In a move clearly aimed at the ensuing election in Karnataka, the state government has scrapped the existing 4% quota for Muslims in order to benefit the powerful Vokkaliga and Lingayat communities. The minorities will now be accommodated in the 10% reserved for economically weaker sections where they will have to battle for their share of the pie with several other groups such as Brahmins and Jains. The 4% earlier reserved for minorities will now be equally distributed between the Vokkaligas and Lingayats. The former already has 4% while the latter has 5% reservation. With elections just about a month away this move of the Basavaraj Bommai government has invited the wrath of the Opposition and the Muslim community which have termed it a bid to polarise the electorate. The BJP on its part has justified the move trotting out its standard charge of minority appeasement by the erstwhile Congress government which had introduced the quota in the first place and citing BR Ambedkar’s opposition to reservation on the basis of religion.

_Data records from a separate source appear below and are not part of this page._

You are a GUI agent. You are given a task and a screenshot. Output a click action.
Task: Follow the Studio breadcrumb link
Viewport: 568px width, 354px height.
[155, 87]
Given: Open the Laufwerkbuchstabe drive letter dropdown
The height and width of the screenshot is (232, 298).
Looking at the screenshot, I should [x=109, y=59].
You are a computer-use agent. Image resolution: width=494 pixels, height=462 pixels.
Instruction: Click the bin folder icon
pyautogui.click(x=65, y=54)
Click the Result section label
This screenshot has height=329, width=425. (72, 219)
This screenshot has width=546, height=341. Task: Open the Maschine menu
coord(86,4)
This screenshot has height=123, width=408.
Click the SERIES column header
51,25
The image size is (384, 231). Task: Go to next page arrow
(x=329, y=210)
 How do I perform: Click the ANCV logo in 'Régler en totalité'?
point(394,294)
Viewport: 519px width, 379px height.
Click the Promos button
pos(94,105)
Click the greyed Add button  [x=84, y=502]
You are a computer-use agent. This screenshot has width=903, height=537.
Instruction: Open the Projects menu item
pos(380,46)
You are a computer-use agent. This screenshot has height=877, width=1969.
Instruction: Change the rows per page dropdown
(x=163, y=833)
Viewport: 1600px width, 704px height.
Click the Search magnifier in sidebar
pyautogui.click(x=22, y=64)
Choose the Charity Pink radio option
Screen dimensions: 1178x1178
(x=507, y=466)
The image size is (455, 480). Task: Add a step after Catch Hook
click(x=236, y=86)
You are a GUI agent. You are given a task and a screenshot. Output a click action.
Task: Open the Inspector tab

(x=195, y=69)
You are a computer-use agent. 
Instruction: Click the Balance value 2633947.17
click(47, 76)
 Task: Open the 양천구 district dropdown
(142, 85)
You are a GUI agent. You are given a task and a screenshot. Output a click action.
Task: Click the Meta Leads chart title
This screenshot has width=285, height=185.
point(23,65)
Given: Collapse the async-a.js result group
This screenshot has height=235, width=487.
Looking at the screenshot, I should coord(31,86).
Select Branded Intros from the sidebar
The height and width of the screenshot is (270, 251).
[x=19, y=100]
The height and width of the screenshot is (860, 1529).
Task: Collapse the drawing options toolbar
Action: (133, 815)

The BJP is desperate to retain Karnataka as is evident from the number of visits Prime Minister Narendra Modi has made to the state this year while harping on the benefits of a ‘double engine sarkar’. The state government has little to show by way of achievements given the crumbling infrastructure in the state and the general perception of corruption and inefficiency surrounding it. So far the electoral edge has been with the Congress, according to various surveys. However, the quota move may well be the masterstroke that will ensure the BJP’s success at the hustings as it will blunt the ire of the Vokkaligas and Lingayats who have been unhappy over the reservation issue. It is very clear that the BJP’s electoral pitch aims at wooing them and the scheduled castes. The Muslims clearly do not matter in the party’s scheme of things. With elections in Karnataka due to be announced any day, it remains to be seen if the campaign blitz planned for PM Modi and Amit Shah and the slew of infrastructure projects announced in the last few days will help the BJP get over the finish line. The Karnataka verdict is crucial as it will determine if the Opposition’s united face against the government over the alleged misuse of investigative agencies and the disqualification of Rahul Gandhi as Lok Sabha MP has any resonance with voters or whether the BJP’s poll juggernaut will roll on unhindered.